(Passage for review)
Governmental view on shaking up science advice for health
18 March 2015
The Science and Technology Committee of the House of Commons has questioned current arrangements for scientific advice to the Department of Health.
The Committee’s remit is to scrutinise the work of the Government Office for Science (GO-Science) and how that office informs the rest of Government. It has now released a new Legacy Report looking back over the last five years of Parliament since it was founded in 2010, ahead of today’s Budget.
The role of scientific advice in the Department of Health
In the Legacy Report itself, the Committee expresses particular concern over arrangements for scientific advice at the Department of Health where Ministers were reportedly unclear about how science should inform health policy decisions.
They note that the current Chief Medical Officer (CMO), Professor Dame Sally Davies, is doing an excellent job in bringing health-related science issues to public attention; however, they feel that her combining both the CMO and Chief Scientific Adviser (CSA) post is potentially problematic, as it could ‘blur the line between an advocate of policy and an independent adviser with a remit to challenge policy’. They call for actions to ensure that the current combination of CMO and CSA roles in one person ‘does not limit the potential challenge of policy through rigorous scientific advice’.
The Committee’s report also criticises the absence of a science advisory council or committee at the Department of Health; although the explanation for this is that there are so many different science advisory bodies to the Department of Health, they suggest that putting in place a science advisory council to coordinate these providers would be of value.
Having said this, the report emphasises that both the Department of Health and Department for Business, Innovation & Skills show a good use of scientific research and analysis in policymaking generally, in contrast to some other Governmental departments.
They also note that future Science and Technology Committee members may wish to look at how the President of the European Commission receives independent scientific advice with respect to EU legislation; the current President, to Jean-Claude Juncker, recently abolished the post of Chief Scientific Adviser to the EU.
Delivering scientific innovations to the National Health Service
Referring to their earlier criticisms on the poor application of scientific innovations by the NHS with respect to Creutzfeldt-Jakob Disease, the report notes that Life Sciences Minister George Freeman said that a new directorate of innovation, technology and growth has been created within the Department of Health with the specific mission to embrace the use of science and innovation in the delivery of 21st century health care. The recently announced Innovative Medicines and Medical Technology Review is apparently a result of this new prioritisation, focusing as it will on accelerating the uptake of innovations within the NHS.
The report is clear that ‘the role of the NHS in developing and utilising innovative technology is hugely important’, and calls for updates to the future Committee on the progress of the new directorate, the Innovative Medicines and MedTech Review and the Department of Health’s involvement in the Small Business Research Initiative within six months.

(Records)

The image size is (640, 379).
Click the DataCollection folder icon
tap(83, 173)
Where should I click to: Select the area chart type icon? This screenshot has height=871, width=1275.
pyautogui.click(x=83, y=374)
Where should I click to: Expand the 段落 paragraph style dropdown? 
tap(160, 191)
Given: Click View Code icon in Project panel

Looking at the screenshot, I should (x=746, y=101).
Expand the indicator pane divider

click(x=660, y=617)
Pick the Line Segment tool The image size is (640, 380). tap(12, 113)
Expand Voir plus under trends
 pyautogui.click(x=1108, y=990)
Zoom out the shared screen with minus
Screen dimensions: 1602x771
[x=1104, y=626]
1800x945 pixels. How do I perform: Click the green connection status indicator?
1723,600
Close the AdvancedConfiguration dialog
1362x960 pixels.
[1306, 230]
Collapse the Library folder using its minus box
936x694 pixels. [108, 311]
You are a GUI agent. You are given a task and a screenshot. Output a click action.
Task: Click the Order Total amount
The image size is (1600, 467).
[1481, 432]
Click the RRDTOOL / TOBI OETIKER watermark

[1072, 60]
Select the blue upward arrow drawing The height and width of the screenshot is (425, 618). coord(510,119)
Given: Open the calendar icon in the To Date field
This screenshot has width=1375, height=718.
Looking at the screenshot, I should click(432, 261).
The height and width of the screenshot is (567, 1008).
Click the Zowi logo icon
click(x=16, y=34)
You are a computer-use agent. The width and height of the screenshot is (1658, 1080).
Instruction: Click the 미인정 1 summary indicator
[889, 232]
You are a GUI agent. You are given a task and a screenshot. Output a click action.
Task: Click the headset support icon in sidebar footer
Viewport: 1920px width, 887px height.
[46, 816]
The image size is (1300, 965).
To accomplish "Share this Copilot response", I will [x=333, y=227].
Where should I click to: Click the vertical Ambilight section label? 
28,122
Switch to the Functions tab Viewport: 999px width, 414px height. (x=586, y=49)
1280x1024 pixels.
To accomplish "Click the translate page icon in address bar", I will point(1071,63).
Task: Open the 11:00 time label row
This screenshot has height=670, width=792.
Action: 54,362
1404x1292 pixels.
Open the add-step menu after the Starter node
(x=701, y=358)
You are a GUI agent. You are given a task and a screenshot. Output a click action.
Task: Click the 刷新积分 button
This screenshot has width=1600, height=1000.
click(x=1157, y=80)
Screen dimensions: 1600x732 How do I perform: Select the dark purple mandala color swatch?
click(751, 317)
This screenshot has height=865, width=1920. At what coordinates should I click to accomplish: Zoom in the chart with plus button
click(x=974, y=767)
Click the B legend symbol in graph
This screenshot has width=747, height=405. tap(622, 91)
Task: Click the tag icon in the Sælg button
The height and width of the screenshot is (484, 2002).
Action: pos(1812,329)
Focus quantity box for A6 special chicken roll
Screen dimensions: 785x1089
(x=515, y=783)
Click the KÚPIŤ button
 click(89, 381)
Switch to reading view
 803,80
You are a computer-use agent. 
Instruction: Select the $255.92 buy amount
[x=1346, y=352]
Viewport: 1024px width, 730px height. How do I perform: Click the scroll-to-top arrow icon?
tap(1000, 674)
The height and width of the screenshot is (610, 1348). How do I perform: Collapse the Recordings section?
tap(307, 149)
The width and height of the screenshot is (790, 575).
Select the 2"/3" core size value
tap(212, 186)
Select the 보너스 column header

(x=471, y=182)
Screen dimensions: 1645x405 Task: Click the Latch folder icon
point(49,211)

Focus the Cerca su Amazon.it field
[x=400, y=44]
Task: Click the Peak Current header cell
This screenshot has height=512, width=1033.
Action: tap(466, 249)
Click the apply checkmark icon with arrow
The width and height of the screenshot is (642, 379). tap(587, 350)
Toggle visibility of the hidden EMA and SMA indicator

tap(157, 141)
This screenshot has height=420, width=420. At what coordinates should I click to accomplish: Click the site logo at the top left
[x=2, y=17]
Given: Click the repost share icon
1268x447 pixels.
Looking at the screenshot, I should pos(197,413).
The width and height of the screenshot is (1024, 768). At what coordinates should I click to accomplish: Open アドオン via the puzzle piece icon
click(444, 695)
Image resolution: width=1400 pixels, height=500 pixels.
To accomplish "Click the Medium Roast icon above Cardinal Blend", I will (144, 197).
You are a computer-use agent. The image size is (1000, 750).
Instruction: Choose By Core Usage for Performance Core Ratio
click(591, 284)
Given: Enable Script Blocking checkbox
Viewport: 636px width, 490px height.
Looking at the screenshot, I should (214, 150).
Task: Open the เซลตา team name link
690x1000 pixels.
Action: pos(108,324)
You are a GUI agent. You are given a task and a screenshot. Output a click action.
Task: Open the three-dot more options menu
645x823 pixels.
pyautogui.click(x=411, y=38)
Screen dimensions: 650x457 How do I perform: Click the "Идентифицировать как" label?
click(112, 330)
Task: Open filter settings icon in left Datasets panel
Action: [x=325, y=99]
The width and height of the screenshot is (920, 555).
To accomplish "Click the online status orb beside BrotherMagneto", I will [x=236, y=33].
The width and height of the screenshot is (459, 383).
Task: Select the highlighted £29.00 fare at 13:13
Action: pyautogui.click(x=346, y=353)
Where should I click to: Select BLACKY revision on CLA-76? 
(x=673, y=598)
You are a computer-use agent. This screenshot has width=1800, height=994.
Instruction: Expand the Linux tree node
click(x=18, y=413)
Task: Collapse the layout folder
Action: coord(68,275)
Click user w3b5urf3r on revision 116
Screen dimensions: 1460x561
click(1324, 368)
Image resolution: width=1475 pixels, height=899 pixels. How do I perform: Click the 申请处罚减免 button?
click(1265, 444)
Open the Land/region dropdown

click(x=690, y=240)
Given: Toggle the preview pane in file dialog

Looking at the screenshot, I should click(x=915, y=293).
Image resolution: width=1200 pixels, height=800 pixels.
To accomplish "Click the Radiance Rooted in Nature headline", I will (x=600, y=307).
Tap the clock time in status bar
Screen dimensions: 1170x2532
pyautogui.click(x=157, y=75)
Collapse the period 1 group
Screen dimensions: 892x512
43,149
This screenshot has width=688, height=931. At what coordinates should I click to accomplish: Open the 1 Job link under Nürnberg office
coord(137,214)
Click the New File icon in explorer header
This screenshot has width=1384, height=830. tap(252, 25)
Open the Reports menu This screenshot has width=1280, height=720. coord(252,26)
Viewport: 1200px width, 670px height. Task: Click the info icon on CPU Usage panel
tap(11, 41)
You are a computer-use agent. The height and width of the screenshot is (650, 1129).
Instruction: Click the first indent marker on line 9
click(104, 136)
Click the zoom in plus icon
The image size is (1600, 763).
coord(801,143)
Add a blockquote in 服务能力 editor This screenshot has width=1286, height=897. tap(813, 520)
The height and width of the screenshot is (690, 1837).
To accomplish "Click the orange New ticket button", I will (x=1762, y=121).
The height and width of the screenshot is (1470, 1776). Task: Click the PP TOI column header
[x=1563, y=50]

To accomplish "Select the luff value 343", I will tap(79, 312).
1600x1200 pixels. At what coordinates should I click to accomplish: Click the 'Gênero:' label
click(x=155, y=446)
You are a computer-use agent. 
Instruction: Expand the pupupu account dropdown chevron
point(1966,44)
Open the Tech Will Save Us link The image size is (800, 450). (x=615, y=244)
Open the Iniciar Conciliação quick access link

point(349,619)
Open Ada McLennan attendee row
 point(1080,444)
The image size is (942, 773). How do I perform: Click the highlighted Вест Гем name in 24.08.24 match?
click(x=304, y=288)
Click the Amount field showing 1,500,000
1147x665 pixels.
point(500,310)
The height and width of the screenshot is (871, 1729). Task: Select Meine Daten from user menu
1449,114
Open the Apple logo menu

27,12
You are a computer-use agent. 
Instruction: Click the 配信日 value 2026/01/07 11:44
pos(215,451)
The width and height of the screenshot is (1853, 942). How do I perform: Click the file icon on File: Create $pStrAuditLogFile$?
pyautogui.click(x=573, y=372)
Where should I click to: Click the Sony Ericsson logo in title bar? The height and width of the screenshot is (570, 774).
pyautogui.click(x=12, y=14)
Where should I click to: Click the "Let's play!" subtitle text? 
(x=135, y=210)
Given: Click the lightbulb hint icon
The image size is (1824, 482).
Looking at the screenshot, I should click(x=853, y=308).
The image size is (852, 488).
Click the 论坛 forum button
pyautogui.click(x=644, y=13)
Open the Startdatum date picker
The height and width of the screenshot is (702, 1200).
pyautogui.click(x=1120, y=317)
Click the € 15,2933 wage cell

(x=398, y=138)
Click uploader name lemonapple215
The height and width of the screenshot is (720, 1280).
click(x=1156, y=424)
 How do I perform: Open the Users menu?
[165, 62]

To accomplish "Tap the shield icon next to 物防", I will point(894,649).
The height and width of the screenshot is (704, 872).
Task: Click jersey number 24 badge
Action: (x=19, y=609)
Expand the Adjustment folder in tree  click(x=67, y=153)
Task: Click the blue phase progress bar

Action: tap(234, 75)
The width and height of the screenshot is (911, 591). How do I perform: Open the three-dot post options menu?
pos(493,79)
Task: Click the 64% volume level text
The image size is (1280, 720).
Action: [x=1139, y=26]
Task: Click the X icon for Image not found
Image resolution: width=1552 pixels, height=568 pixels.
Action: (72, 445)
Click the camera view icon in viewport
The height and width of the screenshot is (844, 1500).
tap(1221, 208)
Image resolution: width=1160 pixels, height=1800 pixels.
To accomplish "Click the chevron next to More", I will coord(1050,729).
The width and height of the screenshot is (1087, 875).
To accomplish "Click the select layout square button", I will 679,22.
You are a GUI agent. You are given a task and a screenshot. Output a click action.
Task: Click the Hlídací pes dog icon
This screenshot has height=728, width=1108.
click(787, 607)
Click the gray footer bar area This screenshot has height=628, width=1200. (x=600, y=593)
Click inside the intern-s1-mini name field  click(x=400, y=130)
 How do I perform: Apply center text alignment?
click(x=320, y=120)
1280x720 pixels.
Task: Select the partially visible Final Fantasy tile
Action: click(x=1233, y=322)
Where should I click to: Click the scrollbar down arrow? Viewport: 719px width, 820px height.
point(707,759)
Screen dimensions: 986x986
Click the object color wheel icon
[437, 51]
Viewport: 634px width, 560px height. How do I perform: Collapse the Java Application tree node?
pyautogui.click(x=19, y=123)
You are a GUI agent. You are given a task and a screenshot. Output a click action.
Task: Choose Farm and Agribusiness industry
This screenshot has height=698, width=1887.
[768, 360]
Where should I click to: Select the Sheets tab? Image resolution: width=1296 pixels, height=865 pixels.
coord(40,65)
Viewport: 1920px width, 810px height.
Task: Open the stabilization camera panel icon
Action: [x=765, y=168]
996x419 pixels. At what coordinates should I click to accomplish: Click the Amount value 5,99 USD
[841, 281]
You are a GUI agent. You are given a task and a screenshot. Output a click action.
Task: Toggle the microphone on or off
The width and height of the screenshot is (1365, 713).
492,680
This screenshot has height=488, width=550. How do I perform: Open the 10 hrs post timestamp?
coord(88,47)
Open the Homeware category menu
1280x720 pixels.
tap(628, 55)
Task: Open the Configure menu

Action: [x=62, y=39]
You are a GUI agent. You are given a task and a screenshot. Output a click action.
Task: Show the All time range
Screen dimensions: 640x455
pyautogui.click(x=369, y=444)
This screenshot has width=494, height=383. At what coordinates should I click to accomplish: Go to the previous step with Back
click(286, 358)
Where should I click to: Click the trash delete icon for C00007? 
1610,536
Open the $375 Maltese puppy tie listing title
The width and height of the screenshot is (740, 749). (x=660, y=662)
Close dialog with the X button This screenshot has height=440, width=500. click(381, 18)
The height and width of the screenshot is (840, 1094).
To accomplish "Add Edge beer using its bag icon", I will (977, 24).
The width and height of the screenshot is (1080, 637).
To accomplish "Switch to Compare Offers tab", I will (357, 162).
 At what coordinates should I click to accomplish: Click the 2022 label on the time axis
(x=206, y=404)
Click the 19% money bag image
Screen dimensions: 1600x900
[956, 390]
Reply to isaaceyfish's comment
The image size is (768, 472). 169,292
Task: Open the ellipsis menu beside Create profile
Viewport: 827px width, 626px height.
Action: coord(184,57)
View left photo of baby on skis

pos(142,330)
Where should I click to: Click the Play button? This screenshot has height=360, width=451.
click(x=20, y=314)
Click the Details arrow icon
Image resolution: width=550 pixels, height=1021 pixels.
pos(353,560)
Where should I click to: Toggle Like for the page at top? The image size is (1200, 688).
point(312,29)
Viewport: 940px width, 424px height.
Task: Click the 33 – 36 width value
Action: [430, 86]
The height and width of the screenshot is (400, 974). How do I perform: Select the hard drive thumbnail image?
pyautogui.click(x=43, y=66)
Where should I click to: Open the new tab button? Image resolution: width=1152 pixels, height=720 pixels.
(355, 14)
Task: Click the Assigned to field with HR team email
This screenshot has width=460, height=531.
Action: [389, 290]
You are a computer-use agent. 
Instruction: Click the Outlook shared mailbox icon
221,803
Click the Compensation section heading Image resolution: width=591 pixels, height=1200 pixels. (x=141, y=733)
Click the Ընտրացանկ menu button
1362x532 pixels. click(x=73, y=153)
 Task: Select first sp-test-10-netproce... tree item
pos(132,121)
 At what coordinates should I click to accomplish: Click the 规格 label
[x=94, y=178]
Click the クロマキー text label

(Task to complete) Write the next part of the article on the committee's report about science advice to the Department of Health, starting after its final sentence. The items have no connection to the text about the Commons committee report on science advice for health.

(Reply)
Supporting and surveying basic science
The report warns that ongoing investment in science is vital. Whilst lauding the current Government for recognising the value of science to underpin economic growth and generate valuable evidence for other forms of policy-making, but expresses concern over the absence of funding announcements in the science and innovation strategy released in December 2014, noting that basic science is often a target for governments making austerity-driven economies. The Department of Health is recommended to review how it currently allocates research funding, to ensure that it is aligned with ‘the most valuable science’ in the future.
In the report, the Committee also sharply criticises the Government’s Horizon Scanning Programme team for being much too slow and lacking in transparency and external representation. It also questions its separation from the Governmental Foresight Unit and recommends that they should be combined to one central source of what is termed futures analysis, supported by relocation of the GO-Science to the Cabinet Office.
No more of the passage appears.